If you want to hear the writing gods laugh, tell them your plans. Or better yet, tell your agent or editor your plans, in the form of the synopsis submitted with your proposal. Assuming that all goes well and you sell the thing, there with still be plenty of pages left to write. Pages in which your mind will run amok.
This happens to me frequently. I'll have a great idea all mapped out. Something simple and elegant that doesn't too badly strain my abilities. But after the sale, as I get to writing the novel, I start having better ideas. More convoluted ideas, for certain, which will be much more challenging to pull off but suddenly seem so much more interesting.

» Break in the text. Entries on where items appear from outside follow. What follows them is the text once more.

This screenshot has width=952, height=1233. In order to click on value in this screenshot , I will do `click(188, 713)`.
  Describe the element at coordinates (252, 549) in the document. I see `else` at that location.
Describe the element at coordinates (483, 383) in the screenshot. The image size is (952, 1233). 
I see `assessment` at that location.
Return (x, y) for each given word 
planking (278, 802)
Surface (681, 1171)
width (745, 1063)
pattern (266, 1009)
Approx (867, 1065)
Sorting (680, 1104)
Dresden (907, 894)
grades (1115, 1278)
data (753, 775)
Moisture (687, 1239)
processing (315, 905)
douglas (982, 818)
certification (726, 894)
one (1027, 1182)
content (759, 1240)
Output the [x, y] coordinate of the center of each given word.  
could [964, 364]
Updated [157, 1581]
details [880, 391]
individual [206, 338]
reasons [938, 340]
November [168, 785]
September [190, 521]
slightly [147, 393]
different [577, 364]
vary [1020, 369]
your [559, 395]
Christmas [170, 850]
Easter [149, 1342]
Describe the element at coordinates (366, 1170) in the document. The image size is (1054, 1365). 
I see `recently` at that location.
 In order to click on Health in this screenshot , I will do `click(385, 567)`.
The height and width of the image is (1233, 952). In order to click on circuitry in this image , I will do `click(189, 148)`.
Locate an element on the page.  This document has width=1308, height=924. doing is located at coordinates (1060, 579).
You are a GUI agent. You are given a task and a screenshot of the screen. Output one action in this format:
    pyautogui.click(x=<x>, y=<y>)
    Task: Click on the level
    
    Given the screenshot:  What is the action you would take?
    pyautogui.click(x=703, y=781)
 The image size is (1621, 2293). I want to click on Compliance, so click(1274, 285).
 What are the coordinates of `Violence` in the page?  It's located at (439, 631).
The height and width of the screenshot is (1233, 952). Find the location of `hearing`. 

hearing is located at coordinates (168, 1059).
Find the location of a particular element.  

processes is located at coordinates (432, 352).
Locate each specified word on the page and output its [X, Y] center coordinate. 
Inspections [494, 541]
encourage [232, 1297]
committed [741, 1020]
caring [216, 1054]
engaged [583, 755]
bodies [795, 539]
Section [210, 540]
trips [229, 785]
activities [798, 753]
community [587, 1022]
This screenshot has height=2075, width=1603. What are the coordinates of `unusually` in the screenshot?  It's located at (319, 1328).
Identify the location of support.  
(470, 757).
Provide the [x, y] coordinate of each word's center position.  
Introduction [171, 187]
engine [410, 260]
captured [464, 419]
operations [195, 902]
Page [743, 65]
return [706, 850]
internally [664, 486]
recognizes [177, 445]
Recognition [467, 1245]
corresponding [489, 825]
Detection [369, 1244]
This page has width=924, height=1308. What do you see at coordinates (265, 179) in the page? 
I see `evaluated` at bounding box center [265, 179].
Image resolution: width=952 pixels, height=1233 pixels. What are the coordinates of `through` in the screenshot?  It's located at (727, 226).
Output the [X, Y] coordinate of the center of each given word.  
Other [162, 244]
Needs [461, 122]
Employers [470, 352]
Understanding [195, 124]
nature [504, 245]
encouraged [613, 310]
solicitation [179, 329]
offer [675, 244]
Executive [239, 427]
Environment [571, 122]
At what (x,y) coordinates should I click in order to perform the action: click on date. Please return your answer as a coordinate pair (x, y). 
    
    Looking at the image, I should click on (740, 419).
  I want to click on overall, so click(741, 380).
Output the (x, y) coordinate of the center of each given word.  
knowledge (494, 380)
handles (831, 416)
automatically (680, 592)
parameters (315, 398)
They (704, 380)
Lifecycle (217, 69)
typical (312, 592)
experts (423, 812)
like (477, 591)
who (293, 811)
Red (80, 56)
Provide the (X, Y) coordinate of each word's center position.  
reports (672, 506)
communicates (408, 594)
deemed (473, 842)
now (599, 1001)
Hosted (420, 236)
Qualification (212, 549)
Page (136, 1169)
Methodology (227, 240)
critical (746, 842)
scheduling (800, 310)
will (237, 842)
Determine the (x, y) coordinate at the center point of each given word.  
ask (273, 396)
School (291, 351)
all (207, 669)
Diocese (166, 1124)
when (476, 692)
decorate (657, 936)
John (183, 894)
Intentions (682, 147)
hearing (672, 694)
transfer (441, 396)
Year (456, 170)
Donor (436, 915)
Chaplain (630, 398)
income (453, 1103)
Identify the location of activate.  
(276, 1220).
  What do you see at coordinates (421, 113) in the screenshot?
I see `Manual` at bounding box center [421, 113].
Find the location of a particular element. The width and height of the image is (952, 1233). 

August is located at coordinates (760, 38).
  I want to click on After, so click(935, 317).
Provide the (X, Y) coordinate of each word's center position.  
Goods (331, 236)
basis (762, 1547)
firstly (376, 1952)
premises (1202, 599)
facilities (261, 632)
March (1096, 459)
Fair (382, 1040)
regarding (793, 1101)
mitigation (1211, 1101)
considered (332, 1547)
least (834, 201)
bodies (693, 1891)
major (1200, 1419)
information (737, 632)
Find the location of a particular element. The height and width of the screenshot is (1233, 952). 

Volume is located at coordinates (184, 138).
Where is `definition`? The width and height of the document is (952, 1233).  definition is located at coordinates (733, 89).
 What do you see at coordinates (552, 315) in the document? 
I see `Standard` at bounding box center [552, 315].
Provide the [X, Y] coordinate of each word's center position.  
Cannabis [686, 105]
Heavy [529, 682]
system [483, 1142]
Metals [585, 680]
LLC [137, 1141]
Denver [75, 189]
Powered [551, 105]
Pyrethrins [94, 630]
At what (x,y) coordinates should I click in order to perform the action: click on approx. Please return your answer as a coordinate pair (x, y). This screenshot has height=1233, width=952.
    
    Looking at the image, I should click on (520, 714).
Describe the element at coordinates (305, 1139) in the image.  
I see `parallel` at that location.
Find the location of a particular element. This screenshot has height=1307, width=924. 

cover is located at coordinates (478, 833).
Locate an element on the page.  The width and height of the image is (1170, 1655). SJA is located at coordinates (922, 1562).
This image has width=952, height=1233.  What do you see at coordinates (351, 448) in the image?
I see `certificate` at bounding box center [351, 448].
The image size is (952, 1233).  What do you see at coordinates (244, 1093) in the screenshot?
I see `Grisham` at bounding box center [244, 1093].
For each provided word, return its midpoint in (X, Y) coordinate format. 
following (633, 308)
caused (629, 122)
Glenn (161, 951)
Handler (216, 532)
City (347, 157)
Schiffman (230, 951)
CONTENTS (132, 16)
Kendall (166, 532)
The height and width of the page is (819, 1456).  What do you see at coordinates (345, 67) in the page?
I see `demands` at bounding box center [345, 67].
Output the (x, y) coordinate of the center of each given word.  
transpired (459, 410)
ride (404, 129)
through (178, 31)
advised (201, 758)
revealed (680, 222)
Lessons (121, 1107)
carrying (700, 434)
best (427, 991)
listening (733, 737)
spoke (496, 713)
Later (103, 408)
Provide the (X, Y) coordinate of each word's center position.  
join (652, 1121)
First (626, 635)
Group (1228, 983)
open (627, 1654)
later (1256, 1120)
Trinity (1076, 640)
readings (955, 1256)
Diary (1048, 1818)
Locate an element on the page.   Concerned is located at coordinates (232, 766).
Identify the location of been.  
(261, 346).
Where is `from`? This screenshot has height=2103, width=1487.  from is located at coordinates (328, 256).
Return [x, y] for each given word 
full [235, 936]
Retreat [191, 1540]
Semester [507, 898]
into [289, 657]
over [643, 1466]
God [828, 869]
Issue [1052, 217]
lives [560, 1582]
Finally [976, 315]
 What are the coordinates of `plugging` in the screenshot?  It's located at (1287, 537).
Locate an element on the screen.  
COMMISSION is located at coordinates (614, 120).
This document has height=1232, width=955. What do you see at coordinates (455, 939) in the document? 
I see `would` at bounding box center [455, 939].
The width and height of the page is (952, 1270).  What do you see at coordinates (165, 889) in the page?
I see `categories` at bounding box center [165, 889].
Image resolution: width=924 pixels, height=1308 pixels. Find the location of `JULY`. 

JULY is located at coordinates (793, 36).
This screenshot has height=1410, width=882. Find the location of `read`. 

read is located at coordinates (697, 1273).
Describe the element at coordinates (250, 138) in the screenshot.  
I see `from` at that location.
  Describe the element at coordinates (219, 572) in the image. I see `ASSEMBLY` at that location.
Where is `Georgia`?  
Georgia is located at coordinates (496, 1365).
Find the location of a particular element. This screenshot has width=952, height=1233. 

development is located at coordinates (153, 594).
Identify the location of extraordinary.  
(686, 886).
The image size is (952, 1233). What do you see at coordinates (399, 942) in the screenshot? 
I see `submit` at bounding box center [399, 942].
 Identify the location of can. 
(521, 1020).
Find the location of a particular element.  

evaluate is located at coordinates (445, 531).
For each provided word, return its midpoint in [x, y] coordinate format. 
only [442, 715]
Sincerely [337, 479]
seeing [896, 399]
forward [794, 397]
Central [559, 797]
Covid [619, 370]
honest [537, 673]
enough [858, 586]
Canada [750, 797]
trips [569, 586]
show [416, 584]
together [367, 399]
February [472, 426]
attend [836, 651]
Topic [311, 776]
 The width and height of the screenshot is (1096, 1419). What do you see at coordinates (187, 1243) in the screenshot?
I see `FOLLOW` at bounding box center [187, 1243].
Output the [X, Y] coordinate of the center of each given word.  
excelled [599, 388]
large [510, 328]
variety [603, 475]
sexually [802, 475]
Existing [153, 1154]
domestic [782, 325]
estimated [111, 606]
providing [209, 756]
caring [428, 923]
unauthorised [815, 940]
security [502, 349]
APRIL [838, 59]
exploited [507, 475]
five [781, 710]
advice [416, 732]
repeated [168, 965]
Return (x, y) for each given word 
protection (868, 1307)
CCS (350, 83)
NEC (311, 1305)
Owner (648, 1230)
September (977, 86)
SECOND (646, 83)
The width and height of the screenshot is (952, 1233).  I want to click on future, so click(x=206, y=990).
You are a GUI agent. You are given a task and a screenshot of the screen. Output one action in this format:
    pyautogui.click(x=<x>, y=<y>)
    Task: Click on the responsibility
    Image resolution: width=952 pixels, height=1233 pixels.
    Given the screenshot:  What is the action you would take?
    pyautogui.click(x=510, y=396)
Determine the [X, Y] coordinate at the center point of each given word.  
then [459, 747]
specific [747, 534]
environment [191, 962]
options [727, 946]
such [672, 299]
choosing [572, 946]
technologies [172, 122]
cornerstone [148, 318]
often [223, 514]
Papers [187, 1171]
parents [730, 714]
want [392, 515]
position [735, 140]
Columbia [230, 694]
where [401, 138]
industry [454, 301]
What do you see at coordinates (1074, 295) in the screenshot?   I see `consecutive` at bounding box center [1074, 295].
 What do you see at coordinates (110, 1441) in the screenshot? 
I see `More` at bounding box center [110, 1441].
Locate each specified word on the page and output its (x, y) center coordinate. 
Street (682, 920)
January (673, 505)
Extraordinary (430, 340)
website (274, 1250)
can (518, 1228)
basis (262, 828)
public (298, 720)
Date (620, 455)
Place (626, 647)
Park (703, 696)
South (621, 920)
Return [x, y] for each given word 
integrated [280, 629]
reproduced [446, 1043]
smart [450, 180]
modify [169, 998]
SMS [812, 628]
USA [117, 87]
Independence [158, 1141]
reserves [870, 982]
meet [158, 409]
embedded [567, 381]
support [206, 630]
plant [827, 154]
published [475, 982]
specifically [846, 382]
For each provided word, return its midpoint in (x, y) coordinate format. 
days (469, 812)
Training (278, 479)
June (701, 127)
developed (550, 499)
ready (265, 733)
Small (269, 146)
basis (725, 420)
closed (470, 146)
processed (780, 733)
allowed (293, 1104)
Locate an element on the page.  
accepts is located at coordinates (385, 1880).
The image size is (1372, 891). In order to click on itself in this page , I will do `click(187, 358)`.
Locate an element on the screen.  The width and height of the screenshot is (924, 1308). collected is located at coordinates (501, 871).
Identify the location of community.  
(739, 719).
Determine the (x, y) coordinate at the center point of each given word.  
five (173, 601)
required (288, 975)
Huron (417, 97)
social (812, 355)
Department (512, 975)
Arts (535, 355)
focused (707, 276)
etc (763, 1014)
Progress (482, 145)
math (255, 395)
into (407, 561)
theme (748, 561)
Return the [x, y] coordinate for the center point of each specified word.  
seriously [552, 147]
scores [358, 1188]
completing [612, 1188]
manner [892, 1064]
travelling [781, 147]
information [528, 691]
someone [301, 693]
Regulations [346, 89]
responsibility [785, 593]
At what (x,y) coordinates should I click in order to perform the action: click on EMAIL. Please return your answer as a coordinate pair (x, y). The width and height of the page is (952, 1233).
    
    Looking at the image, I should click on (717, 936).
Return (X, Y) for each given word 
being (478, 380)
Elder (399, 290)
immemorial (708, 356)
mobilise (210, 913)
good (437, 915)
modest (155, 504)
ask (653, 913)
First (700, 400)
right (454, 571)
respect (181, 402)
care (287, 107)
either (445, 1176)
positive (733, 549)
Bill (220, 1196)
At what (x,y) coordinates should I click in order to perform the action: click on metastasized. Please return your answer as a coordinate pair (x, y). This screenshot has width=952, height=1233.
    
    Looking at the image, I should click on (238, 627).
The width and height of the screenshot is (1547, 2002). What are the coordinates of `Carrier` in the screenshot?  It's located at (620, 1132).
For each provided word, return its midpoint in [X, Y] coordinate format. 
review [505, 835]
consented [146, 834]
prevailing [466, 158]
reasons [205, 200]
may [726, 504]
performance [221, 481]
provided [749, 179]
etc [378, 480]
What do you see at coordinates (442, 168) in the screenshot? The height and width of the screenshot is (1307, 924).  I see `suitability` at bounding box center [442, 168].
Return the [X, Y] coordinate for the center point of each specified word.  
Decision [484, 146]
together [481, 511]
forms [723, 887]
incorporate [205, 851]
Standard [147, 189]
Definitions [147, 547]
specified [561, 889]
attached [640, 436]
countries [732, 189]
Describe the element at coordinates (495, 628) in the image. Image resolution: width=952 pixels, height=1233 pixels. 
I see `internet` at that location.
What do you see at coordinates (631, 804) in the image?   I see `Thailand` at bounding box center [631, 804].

According to my editor (who is often surprised by my book's endings, which bear so little resemblance to the ones in the synopses), this is very common. So long as the marketing hook and premise remain unchanged and everything hangs together, no one in the publishing house gets upset about this. In point of fact, the ideas that crop up along the way are often the cleverest, most interesting portions of the book. Besides that, they serve to keep the author from getting bored with the "done deal," a book that has already been pre-imagined. They also serve to scare the complacency out of the writer and force her to seriously pay attention to what he or she is doing. Neither of which is a bad idea.
So as Joni (and her parable of the discovery of Lucy's elbow) recently reminded us, detours are opportunities to shake things up in surprising and exciting ways. So the next time you come to a detour in your writing, don't cling too tightly to the plan. Risk a little exploration and see where it takes you.
Have you ever struck pay dirt by exploring a wild hair in your own story? Or has the "wild hare," like Alice's, led you into trouble?